(TRY IT):
All that should come back is the lines of the data below from the one containing "Afvalgassen (978, 564)" to the one containing "Deny (125, 1462)", inclusive, exactly as they stand.

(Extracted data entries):
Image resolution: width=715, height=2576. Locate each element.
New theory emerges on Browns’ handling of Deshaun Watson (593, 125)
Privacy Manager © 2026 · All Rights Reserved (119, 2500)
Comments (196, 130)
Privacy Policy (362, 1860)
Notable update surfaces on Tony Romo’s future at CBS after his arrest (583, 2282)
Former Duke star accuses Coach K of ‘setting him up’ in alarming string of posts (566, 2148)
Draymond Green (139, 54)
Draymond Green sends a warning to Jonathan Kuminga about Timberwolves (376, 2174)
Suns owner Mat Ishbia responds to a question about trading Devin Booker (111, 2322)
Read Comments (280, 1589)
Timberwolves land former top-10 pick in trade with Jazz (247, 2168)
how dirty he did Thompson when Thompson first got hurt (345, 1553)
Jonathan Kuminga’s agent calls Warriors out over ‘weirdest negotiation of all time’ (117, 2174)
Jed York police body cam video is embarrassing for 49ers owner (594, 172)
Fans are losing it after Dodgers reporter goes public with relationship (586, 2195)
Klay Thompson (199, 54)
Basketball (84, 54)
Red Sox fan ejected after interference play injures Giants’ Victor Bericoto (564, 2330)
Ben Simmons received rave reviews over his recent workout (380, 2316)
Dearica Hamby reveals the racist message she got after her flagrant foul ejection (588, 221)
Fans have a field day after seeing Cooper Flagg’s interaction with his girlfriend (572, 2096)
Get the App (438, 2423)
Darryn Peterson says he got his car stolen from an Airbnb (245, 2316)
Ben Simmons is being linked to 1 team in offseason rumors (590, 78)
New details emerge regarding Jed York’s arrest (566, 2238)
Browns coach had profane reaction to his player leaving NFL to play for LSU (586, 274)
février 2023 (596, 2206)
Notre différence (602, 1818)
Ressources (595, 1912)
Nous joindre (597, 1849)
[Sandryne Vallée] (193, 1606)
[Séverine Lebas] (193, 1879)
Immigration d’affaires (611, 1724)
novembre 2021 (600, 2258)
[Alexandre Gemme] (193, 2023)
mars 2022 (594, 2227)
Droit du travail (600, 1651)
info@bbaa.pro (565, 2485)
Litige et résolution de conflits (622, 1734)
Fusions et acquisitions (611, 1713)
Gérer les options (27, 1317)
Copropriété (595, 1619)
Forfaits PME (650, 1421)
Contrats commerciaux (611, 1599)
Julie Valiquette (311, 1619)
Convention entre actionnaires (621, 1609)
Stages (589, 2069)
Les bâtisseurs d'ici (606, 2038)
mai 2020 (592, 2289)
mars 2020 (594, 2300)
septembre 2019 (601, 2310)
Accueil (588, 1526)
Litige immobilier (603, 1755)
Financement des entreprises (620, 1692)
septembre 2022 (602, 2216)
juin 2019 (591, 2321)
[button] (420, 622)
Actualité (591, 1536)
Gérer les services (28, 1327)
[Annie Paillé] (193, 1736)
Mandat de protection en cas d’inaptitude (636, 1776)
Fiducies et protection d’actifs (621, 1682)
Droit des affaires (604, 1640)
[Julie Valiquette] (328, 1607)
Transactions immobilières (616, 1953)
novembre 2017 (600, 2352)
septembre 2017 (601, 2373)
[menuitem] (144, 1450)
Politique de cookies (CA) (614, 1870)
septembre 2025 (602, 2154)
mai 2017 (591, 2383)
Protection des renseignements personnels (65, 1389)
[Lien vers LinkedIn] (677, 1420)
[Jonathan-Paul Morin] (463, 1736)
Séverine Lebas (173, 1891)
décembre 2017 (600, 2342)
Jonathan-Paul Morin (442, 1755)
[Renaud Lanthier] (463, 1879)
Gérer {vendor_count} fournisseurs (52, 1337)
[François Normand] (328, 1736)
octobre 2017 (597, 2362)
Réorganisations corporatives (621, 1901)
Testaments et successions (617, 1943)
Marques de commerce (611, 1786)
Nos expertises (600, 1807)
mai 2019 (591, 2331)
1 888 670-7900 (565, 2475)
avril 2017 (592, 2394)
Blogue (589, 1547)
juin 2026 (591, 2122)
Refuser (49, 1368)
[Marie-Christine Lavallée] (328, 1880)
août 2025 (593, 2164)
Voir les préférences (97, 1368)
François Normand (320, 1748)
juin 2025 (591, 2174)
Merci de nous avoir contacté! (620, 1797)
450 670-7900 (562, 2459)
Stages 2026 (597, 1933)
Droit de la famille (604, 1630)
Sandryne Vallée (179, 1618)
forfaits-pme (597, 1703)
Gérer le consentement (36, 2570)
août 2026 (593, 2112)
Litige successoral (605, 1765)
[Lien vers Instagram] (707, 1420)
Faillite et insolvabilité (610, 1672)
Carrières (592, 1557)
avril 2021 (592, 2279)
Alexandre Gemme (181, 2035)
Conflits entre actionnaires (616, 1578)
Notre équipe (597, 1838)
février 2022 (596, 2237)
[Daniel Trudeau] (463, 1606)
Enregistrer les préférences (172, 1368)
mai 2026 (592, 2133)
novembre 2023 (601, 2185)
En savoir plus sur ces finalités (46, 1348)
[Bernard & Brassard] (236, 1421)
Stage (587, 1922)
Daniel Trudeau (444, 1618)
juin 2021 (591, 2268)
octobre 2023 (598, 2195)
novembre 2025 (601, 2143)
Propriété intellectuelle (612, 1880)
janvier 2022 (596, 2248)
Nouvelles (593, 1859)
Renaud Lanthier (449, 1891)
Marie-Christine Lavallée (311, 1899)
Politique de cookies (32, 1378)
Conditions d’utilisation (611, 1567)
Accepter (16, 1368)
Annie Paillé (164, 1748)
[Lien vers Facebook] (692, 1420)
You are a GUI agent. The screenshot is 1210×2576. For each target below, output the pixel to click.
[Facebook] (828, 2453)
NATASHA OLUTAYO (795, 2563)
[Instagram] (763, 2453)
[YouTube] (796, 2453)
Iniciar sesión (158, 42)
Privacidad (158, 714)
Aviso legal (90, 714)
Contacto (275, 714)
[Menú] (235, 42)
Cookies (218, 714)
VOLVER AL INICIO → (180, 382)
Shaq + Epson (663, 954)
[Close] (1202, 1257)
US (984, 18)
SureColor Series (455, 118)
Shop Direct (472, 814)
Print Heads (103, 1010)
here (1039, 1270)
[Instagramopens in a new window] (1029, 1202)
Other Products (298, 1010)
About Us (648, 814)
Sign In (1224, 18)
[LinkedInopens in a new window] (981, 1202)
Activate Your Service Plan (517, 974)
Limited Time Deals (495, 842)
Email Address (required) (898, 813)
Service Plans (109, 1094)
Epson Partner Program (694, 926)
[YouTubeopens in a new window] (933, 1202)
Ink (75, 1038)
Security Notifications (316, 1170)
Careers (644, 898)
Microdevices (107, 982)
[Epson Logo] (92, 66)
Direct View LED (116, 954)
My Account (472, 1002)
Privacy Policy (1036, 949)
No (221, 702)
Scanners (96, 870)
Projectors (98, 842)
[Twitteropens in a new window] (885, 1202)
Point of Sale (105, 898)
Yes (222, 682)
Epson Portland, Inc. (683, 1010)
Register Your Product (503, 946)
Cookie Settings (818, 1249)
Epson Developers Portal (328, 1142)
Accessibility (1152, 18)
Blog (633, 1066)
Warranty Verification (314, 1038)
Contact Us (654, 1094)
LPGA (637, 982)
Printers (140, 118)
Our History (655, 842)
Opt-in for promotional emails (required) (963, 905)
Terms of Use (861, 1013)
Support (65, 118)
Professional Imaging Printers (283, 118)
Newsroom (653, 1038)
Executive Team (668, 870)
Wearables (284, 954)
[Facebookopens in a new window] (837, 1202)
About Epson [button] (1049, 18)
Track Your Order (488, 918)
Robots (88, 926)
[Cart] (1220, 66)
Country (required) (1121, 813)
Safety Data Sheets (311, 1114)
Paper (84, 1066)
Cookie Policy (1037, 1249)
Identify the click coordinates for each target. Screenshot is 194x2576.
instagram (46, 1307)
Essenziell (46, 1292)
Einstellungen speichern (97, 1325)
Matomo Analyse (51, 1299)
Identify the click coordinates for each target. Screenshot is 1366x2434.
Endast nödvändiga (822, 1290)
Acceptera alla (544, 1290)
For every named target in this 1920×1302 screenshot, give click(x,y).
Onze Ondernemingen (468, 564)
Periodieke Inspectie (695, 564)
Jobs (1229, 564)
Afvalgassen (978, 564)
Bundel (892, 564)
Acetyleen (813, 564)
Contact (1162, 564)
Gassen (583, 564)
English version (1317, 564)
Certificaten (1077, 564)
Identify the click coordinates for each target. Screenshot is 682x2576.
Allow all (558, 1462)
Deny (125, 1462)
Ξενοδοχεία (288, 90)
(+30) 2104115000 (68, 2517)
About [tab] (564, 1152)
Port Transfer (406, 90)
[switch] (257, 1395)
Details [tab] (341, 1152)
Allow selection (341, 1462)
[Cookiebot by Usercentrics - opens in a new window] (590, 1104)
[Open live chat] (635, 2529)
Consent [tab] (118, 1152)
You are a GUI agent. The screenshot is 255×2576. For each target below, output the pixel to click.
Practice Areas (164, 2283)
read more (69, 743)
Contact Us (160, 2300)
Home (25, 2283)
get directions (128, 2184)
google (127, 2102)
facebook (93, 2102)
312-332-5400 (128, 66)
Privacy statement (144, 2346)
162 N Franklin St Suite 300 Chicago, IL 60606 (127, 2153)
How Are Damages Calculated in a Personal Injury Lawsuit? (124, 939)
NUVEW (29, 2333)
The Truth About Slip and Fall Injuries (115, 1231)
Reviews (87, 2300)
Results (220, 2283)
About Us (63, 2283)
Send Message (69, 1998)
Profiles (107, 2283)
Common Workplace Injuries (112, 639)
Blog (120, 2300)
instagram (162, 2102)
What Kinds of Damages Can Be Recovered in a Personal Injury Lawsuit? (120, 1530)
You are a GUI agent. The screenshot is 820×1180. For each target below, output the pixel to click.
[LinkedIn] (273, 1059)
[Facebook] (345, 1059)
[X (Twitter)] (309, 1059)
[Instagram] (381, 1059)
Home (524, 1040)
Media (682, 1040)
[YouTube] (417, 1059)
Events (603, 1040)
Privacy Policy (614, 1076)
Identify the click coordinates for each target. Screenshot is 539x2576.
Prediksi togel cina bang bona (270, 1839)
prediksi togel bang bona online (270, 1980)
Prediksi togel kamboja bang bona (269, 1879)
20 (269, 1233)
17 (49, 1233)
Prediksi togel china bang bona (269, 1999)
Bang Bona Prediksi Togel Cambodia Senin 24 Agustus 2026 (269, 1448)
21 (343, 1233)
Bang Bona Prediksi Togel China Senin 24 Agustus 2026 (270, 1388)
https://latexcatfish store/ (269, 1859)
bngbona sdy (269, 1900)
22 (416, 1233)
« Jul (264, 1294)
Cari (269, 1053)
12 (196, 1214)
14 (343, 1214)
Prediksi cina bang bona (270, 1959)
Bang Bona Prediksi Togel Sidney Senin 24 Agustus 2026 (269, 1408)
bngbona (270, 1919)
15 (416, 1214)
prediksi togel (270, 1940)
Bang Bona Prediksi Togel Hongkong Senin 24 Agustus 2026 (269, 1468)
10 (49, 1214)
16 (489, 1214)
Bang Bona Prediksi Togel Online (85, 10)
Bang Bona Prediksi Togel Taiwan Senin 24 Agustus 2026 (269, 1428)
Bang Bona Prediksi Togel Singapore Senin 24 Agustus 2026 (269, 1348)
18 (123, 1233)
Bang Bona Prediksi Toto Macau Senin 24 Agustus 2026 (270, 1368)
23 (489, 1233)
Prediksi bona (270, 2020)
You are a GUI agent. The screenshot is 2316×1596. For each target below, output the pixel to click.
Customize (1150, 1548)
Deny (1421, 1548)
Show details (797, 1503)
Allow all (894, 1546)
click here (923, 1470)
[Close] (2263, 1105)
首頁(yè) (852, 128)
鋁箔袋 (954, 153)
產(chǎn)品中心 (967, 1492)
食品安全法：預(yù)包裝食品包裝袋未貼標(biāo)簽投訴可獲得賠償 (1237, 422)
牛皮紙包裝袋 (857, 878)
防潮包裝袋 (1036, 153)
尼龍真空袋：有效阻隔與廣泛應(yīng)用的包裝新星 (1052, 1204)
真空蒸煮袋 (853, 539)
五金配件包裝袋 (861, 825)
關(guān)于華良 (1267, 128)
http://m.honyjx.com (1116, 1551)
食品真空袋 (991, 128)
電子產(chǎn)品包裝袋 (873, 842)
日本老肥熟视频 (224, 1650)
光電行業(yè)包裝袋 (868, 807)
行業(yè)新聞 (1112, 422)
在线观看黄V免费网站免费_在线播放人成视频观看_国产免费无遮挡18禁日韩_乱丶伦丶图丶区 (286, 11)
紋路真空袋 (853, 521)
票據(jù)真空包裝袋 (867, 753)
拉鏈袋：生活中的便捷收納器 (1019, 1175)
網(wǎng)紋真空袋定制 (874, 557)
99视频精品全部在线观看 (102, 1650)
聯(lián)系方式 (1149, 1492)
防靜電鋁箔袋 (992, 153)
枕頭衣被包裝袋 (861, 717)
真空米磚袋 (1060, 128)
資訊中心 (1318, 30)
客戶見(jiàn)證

(EXERCISE ANSWER):
Afvalgassen (978, 564)
Bundel (892, 564)
Acetyleen (813, 564)
Contact (1162, 564)
Gassen (583, 564)
English version (1317, 564)
Certificaten (1077, 564)
Identify the click coordinates for each target. Screenshot is 682x2576.
Allow all (558, 1462)
Deny (125, 1462)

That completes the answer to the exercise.